Correlation Analysis
Description
The handler detects interrelation between the series of the input data set based on the calculated correlation coefficients. It is used to access the supposed dependence of factors.
Let's perform the correlation analysis based on the small table that contains data on the sales number of four types of goods by dates.
Source table:
| Date | Spaghetti | Tomato paste | Pasta | Coffee |
|---|---|---|---|---|
| 02.09.17 | 10 | 20 | 15 | 25 |
| 03.09.17 | 12 | 22 | 12 | 26 |
| 04.09.17 | 14 | 25 | 9 | 26 |
| 05.09.17 | 13 | 24 | 10 | 25 |
| 06.09.17 | 14 | 25 | 9 | 24 |
| 07.09.17 | 14 | 25 | 9 | 23 |
| 08.09.17 | 12 | 21 | 12 | 24 |
| 09.09.17 | 10 | 18 | 14 | 23 |
| 10.09.17 | 16 | 24 | 9 | 22 |
| 11.09.17 | 13 | 21 | 9 | 23 |
| 12.09.17 | 17 | 25 | 7 | 25 |
Let's define correlation of the "Spaghetti" item of goods with other goods based on the Pearson coefficients (it is required to mark the "Spaghetti" field in "Set 1" and other goods in "Set 2" in the handler wizard).
Output table:
| Caption | Caption | Pearson coefficient |
|---|---|---|
| Spaghetti | Tomato paste | 0,83 |
| Spaghetti | Pasta | -0,93 |
| Spaghetti | Coffee | -0,12 |
As shown in the table, the sale series of the "Tomato paste" item of goods is distinguished by very high positive correlation, whereas the "Pasta" item of goods is characterized by the negative correlation. Thus, it is possible to draw a conclusion that the "Tomato paste" item of goods is a complement product, whereas the "Pasta" item of goods is a replacement product. The sale correlation of the "Coffee" item of goods with the "Spaghetti" item of goods is negative but the absolute correlation value is small, consequently, it is possible to draw a conclusion that there is no interrelation between sales of these items of goods.
Ports
Input
Input data source (data table).
Output
Output data set: the table that contains information on correlation between the fields. It has the following structure:- Required fields:
- Fields|Name: the name of the first field in the correlation pair.
- Fields|Caption: the caption of the first field in the correlation pair.
- Fields|Name: the name of the second field in the correlation pair.
- Fields|Caption: the caption of the second field in the correlation pair.
- There are the following fields the availability of which is set by a user:
- Pearson: the Pearson correlation coefficients.
- Correlation function extremum: extremums of cross-correlation function.
- Kendall's Tau-b: the Kendall's Tau-b rank correlation coefficient.
- Spearman: the Spearman's rank correlation coefficient.
- Required fields:
Wizard
It includes the list of checkboxes that enable to select coefficients for correlation estimation:
- Pearson correlation coefficient enables to determine the strength and direction of the linear relationship between two processes that occur simultaneously.

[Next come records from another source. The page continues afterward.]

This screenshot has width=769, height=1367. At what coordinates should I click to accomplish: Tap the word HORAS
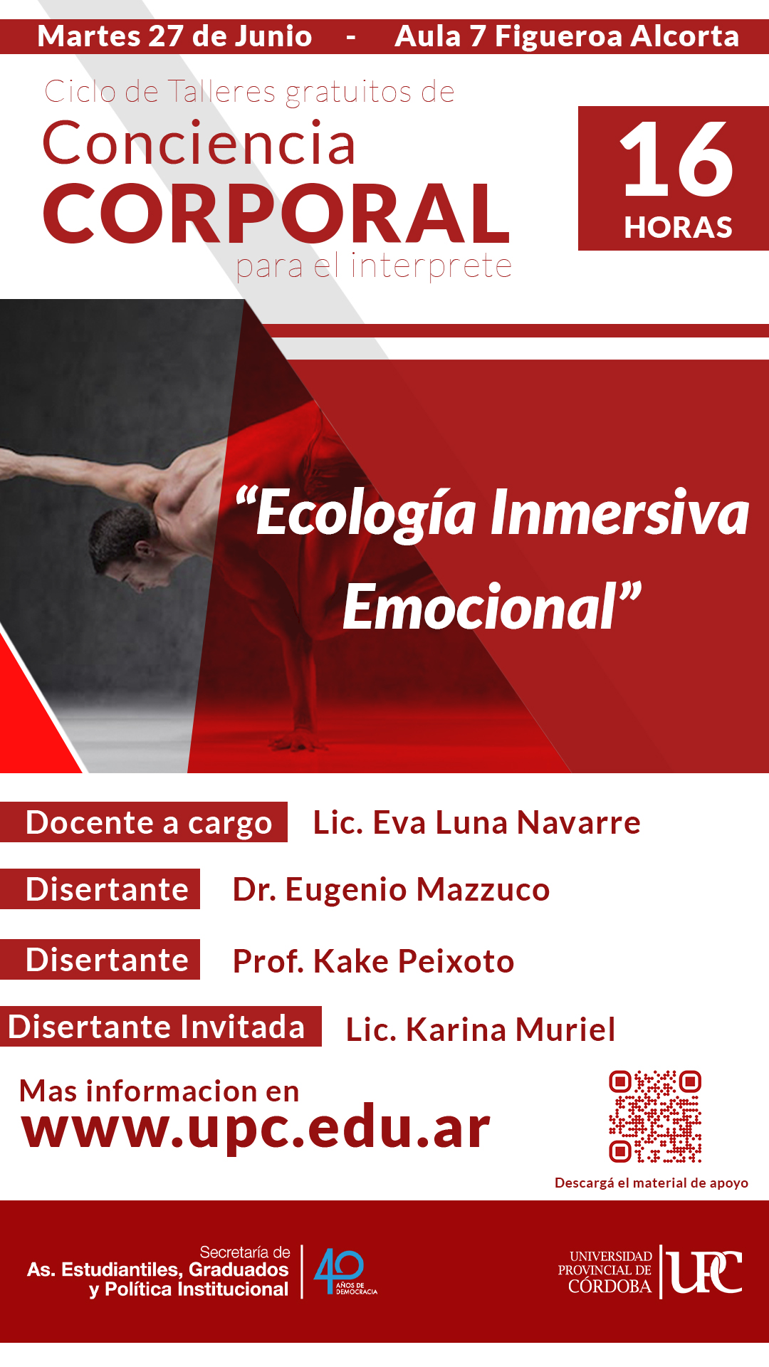tap(678, 228)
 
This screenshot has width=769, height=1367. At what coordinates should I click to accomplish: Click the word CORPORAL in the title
tap(276, 213)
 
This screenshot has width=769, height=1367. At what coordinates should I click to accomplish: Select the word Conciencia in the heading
tap(199, 143)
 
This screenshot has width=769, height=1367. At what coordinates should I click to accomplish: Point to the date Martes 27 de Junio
tap(174, 36)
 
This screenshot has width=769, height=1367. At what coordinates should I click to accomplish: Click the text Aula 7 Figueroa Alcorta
tap(567, 36)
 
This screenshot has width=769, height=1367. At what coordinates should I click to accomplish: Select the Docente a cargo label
tap(149, 822)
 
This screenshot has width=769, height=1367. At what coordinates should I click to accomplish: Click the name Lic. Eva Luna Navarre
tap(476, 822)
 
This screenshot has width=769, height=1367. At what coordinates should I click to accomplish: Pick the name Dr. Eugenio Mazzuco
tap(391, 890)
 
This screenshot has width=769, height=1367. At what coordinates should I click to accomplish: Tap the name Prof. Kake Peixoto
tap(373, 961)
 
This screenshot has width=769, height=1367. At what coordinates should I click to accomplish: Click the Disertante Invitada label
tap(157, 1027)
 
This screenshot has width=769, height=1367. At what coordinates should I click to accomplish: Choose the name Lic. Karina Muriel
tap(481, 1030)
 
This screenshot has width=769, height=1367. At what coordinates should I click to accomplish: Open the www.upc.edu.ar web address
tap(256, 1128)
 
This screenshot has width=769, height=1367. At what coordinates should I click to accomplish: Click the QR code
tap(655, 1116)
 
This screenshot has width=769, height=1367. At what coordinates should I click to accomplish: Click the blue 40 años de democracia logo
tap(345, 1272)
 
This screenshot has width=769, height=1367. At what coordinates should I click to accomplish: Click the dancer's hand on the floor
tap(299, 740)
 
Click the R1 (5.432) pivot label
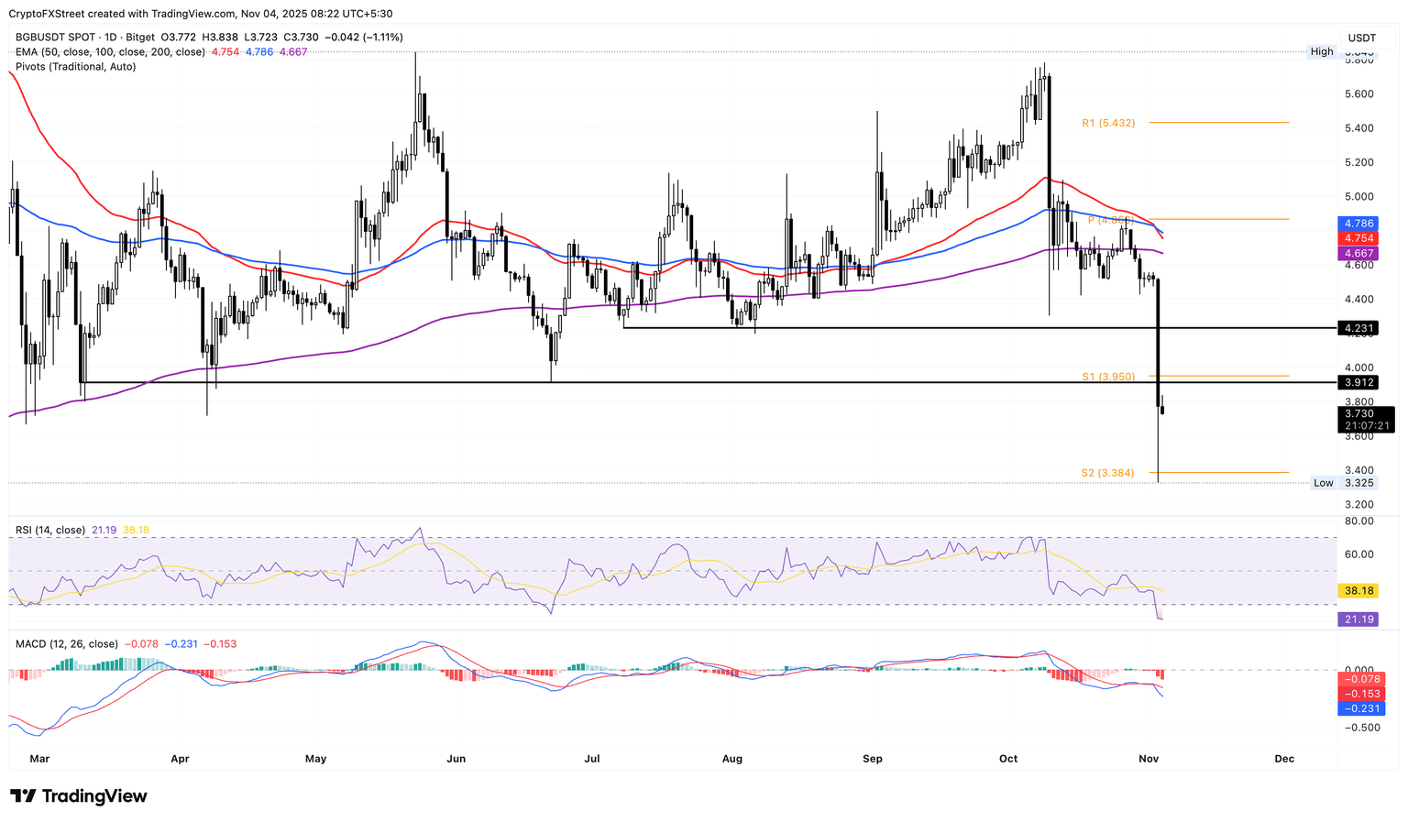1108,123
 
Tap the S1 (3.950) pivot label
1108,377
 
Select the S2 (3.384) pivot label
1107,473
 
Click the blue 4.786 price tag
1358,224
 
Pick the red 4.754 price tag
1358,238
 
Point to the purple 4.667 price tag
1358,253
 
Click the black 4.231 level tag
1358,328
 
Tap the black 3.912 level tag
1358,382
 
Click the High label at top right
1322,52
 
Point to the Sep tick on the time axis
873,759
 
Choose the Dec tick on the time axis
1284,759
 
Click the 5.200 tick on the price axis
1358,163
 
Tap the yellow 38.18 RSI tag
1358,591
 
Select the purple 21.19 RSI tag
1358,620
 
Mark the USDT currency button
1362,38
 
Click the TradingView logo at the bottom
79,796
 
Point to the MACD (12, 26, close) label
67,644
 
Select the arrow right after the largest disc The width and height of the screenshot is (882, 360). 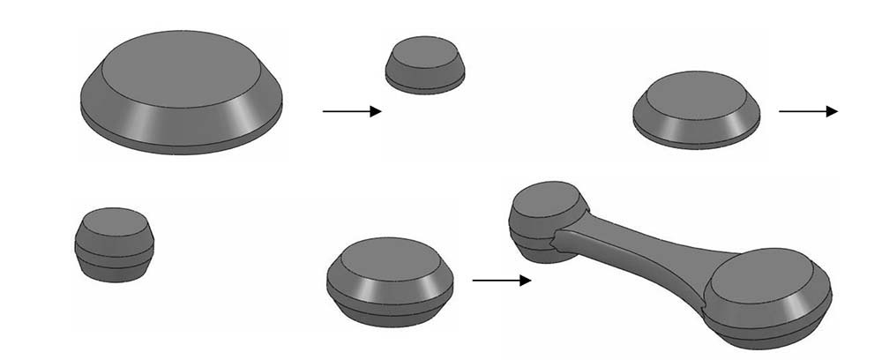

- Kendall's Tau-b coefficient: the rank correlation coefficient that is used to identify the quantitative relationship between variables if they can be ranked. It is recommended to use for categorical data.
- Extremum of cross-correlation function enables to calculate the maximum absolute value of the correlation coefficients of two processes calculated for all possible time shifts. It should be applied if it is required to determine the linear relationship between two processes, or parts of the processes that occur with a certain time lag.
- Spearman's rank correlation coefficient is another version of the rank correlation. Corresponding ranks, not numerical values, are used for numerical fields to estimate the connection strength. Therefore, the Spearman coefficient will be 1 or -1 for any monotone sequences.
It is possible to select the series in the table to analyze interconnection. For each field from "Set 1" selected with a checkbox, correlation coefficients with the fields selected with checkboxes in "Set 2" will be calculated.